--- Quoted passage ---
▬▬▬

Re: User login logging (JDBC authentication)

2001-07-05 Thread Mark Muffett

Raj and all

I've managed to make the changes (very easy), but of course it doesn't work
exactly as I wanted it (isn't life always like that...)

I've got a database which is filling up fast since a new log gets written to
it every time a user accesses a new page (probably about 100 times each
session).

Tomcat clearly knows what a session is (since it doesn't ask the user to log
in again for each page) - any idea where it does this?

Thanks for any help.

Mark

- Original Message -
From: Rajehswar V. Rao [EMAIL PROTECTED]
To: [EMAIL PROTECTED]
Sent: Thursday, July 05, 2001 12:21 PM
Subject: RE: User login logging (JDBC authentication)


 Hi Mark and all,
 I think my situation is also almost same
 I have set of JSPs under my \myContext\jsp...
 I dont want to give access to the users to these JSPs once they have been
 authnticated...
 One of the JSPs authenticate the user
 please do help...

▬▬▬

--- Given information ---
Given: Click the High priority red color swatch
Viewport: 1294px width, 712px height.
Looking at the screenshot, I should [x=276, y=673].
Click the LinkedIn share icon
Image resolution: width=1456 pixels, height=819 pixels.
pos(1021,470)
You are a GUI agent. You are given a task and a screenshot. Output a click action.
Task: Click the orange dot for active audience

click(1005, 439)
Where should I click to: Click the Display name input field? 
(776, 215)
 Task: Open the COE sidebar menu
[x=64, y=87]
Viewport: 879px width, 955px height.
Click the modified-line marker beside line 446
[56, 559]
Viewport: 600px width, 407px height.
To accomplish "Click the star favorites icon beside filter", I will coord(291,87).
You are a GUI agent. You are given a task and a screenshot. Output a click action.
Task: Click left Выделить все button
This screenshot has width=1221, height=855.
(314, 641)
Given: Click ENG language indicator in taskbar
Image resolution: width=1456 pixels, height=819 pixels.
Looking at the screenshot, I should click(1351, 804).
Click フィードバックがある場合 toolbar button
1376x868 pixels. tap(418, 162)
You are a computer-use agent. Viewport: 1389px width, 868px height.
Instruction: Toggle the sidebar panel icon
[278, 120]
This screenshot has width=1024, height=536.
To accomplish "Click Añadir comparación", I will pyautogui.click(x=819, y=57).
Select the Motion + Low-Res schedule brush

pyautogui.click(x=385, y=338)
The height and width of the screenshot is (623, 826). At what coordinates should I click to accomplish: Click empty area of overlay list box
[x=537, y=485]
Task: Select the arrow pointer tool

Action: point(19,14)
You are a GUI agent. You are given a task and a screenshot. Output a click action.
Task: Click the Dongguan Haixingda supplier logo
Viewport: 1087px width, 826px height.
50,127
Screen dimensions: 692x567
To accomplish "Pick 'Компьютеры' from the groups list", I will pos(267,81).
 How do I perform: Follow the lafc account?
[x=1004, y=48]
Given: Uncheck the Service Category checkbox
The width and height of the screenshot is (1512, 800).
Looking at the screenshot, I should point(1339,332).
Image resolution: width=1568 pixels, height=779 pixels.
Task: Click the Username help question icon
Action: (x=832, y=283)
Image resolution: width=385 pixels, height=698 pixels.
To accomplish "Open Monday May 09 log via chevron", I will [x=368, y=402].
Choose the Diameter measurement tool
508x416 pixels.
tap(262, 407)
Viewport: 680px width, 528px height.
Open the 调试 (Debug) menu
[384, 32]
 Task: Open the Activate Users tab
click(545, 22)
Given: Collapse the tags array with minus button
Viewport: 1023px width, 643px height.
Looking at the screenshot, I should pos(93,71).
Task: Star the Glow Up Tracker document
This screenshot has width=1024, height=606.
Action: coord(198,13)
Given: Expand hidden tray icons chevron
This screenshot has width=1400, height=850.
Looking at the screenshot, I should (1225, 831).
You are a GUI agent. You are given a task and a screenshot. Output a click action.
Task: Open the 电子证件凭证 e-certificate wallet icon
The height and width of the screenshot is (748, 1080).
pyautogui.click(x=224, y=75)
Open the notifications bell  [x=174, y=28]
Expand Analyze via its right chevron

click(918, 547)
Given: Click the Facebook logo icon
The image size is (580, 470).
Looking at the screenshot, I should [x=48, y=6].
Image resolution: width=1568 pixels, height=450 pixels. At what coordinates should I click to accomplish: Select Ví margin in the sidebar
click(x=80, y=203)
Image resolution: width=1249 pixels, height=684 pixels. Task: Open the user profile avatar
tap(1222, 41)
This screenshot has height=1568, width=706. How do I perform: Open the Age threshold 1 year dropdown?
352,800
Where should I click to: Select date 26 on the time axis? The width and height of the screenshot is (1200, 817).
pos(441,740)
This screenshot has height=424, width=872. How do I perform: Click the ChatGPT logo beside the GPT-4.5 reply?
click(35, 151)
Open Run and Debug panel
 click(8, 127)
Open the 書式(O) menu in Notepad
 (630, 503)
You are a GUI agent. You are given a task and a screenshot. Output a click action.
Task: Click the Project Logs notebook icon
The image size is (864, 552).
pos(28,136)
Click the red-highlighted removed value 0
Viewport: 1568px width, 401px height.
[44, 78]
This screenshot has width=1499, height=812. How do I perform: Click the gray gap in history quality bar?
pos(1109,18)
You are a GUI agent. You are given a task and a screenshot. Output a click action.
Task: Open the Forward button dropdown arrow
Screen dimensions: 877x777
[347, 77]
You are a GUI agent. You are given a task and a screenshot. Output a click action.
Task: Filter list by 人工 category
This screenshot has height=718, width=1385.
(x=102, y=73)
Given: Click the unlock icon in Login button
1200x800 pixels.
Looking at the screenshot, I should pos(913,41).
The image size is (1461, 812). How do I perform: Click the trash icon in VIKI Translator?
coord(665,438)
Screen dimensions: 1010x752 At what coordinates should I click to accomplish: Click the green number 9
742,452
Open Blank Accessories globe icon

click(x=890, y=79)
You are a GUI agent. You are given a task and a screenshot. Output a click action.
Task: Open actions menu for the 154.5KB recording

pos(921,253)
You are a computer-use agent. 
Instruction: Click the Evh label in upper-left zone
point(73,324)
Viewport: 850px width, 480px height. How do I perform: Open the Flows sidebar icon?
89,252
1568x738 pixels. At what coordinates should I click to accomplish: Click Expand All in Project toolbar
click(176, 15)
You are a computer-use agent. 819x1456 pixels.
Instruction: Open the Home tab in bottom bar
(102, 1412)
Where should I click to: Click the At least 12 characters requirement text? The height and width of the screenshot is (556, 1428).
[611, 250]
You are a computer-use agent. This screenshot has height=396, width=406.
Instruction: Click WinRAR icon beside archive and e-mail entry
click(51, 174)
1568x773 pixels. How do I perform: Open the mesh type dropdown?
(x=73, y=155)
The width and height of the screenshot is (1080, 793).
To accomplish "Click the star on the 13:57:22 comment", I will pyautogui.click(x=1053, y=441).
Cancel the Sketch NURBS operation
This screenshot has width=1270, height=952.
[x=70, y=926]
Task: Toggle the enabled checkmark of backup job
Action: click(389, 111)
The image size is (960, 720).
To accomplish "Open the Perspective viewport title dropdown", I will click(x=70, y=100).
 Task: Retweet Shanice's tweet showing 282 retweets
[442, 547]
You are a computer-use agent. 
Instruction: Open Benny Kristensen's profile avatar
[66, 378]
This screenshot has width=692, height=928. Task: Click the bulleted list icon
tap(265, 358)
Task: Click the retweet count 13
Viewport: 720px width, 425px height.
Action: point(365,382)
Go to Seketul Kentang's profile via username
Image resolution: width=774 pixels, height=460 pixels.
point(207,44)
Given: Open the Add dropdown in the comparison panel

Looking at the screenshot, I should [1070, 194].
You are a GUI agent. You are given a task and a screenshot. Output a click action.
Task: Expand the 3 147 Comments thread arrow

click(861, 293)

▬▬▬

--- Task list ---
(a) Please transcribe the mailing list post word for word, beginning at the words that have "I've managed to" and stopping after "for any help.".
(b) Decide whether each statement agrees with the mailing list post, answering yes or no and quoting the words that settle it: (i) a new log is written to the database each time a user accesses a new page; (ii) Mark found the changes hard to make; (iii) the message from Rajehswar V. Rao was sent on Thursday, July 05, 2001.

--- Answers by task ---
(a)
I've managed to make the changes (very easy), but of course it doesn't work
exactly as I wanted it (isn't life always like that...)

I've got a database which is filling up fast since a new log gets written to
it every time a user accesses a new page (probably about 100 times each
session).

Tomcat clearly knows what a session is (since it doesn't ask the user to log
in again for each page) - any idea where it does this?

Thanks for any help.

(b)
(i) Yes: "a new log gets written to it every time a user accesses a new page"
(ii) No: "I've managed to make the changes (very easy)"
(iii) Yes: "Sent: Thursday, July 05, 2001 12:21 PM"